TEXTO FORNECIDO
Na época, nós fizemos um cálculo e o que iria para o Estado de Roraima - um Estado que tem uma grande quantidade de área preservada, seja na modalidade de unidade de conservação ou de terra indígena - na época era em torno de R$65 a R$60 milhões. Isso comporia um fundo de desenvolvimento sustentável que poderia ser usado na pesquisa ou nas atividades produtivas.

Imaginem o que é um Estado como Roraima ser beneficiado porque tem área de preservação, porque tem terra indígena, sobretudo para acabar com essa história de que ter unidade de conservação e terra indígena é um prejuízo e não um grande benefício para a população e para o Estado. O Estado do Acre seria beneficiado, mas o seriam também os Estados do Nordeste que têm unidade de conservação.

Infelizmente, ainda não foi aprovado e eu espero que possa sê-lo no próximo período legislativo, porque será uma forma de juntar os esforços dos brasileiros para proteger essas áreas e para, mais do que a proteção pura e simples, criar novos mecanismos para promover o desenvolvimento sustentável, gerando emprego e melhorando a qualidade de vida das pessoas.

Um outro tema que queria trazer aqui ainda, Sr. Presidente, refere-se ao programa de desenvolvimento sustentável das populações e das comunidades tradicionais. Quando eu ainda estava no Governo, juntamente com a minha equipe, trabalhamos arduamente para que tivéssemos um processo de debate dentro do Governo.

O Presidente Lula assinou o Decreto nº 6.040, de fevereiro de 2007. Com esse Decreto, começamos a trabalhar, um conjunto de Ministérios, no âmbito da Comissão Coordenadora do Programa de Desenvolvimento Sustentável das populações e, a partir daí, estabelecemos uma dinâmica de que essas comunidades teriam direito a um programa que atendesse às suas necessidades de inclusão produtiva e de atendimento na área de saúde, de educação, enfim, em todos os aspectos.

DADOS APRESENTADOS
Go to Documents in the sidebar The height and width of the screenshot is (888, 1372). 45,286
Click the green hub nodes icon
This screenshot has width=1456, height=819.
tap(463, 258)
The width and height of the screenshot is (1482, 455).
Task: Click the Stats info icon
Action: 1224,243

PARTES DO EXERCÍCIO
a: Quais estados ou regiões do Brasil são citados pelo nome no texto?
b: Reproduza a passagem do texto que vai de "O Presidente Lula" até "todos os aspectos.".

RESULTADOS FINAIS
a: Roraima, Acre, Nordeste

b:
O Presidente Lula assinou o Decreto nº 6.040, de fevereiro de 2007. Com esse Decreto, começamos a trabalhar, um conjunto de Ministérios, no âmbito da Comissão Coordenadora do Programa de Desenvolvimento Sustentável das populações e, a partir daí, estabelecemos uma dinâmica de que essas comunidades teriam direito a um programa que atendesse às suas necessidades de inclusão produtiva e de atendimento na área de saúde, de educação, enfim, em todos os aspectos.